I think the reason people lose it all is because they don't know the difference between income and capital. They get an amount of money, immediately think "I am rich" and start living the way they think a rich person lives.
$5,000,000 is the kind of money most people think makes them extremely rich. And it does make you very rich, if you're smart with it. But by the time you've paid off $200,000 mortgages for a couple of dozen family and friends you're down to the last $200,000 and suddenly you don't even have enough for an Italian supercar.
The other thing people are very prone to forget is that initial purchase is just part of the cost of the "rich lifestyle". If you buy that $500,000 Ferrari you've got yourself an awesome car but don't be thinking you can maintain it for the same kind of money that used to keep your Ford Focus on the road. It drinks gas, servicing is more frequent and more expensive and insurance will probably cost quite a lot too. The huge mansion you always wanted comes with much higher property taxes, heating and cooling costs, maintenance and insurance costs and so on.

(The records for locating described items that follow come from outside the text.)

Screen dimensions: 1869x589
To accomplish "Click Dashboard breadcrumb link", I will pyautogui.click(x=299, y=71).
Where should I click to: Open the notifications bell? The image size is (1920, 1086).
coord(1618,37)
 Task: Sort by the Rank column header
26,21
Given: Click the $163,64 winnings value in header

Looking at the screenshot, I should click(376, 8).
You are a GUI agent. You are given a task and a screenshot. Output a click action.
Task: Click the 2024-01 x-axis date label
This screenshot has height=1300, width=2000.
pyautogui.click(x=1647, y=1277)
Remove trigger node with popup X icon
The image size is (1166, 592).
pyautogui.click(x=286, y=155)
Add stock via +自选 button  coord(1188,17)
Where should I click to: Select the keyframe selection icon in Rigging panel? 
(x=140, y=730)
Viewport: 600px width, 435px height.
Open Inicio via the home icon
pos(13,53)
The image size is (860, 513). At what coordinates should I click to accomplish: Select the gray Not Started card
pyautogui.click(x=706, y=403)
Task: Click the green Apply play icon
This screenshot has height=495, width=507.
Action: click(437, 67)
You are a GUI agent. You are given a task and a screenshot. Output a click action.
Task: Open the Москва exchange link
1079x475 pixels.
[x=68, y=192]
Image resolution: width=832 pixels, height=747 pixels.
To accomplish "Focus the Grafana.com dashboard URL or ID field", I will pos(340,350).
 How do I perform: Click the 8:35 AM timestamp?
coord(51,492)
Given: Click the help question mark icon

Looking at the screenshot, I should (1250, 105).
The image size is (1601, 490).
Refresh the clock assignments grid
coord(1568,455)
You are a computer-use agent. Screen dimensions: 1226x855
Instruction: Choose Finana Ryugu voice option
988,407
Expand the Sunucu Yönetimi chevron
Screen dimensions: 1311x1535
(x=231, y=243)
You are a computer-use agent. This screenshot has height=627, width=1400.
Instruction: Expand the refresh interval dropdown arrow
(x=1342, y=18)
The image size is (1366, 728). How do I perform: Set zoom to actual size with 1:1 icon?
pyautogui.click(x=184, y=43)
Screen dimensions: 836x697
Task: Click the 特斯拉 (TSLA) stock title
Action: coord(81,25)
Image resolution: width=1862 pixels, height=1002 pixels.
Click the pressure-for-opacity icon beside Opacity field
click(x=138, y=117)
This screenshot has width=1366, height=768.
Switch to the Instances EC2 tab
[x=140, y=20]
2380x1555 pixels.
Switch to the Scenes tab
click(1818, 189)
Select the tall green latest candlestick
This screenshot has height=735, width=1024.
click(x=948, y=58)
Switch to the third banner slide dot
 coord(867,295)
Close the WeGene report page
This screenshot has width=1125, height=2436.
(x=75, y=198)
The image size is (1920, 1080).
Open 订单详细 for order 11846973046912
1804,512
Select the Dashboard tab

One way to look at things is to take a lump sum and consider it as an annual income for life. If you take that $5,000,000 from before and figure that statistically you've got maybe 50 years left to live, that means you've effectively got $100,000 you can draw down from it every year without running out. Chances are for most of us that's more than enough to replace our salary, which means we can quit our job and do what we want rather than what pays the bills. Did you always want to spend more time serving at church? Now you can. Wish you could have helped take the kids on that adventure weekend? Now you don't have to worry about getting up for work on Monday morning. Want to help that single mother you know who does her best but really struggles? Chances are with $100,000/year without even getting out of bed you can spare some cash to help her with her bills. That older person who is desperately lonely? You've got the time and money to take them somewhere for the day, even if it is just a visit to the park or the seaside and a stop at the cafe afterwards.
Got particular skills that would be hugely useful to the church or to non-profits you support? Great - you don't need to sell to the highest bidder now, you can focus your skills in places they will do wider good rather than earn enough to pay the bills. Maybe you can be a web designer for the local churches, or help with the administration of the shelter for domestic abuse victims, or landscape the gardens at the hospice for terminally ill children. No matter if they can't pay, you can do it for love rather than for money.
Of course you could just buy yourself a mansion and a Ferrari and stick a metaphorical two fingers up at the world. But there's so much good you could do if you won a stack of cash on the lottery. It's just another way we can set ourselves apart from "the world".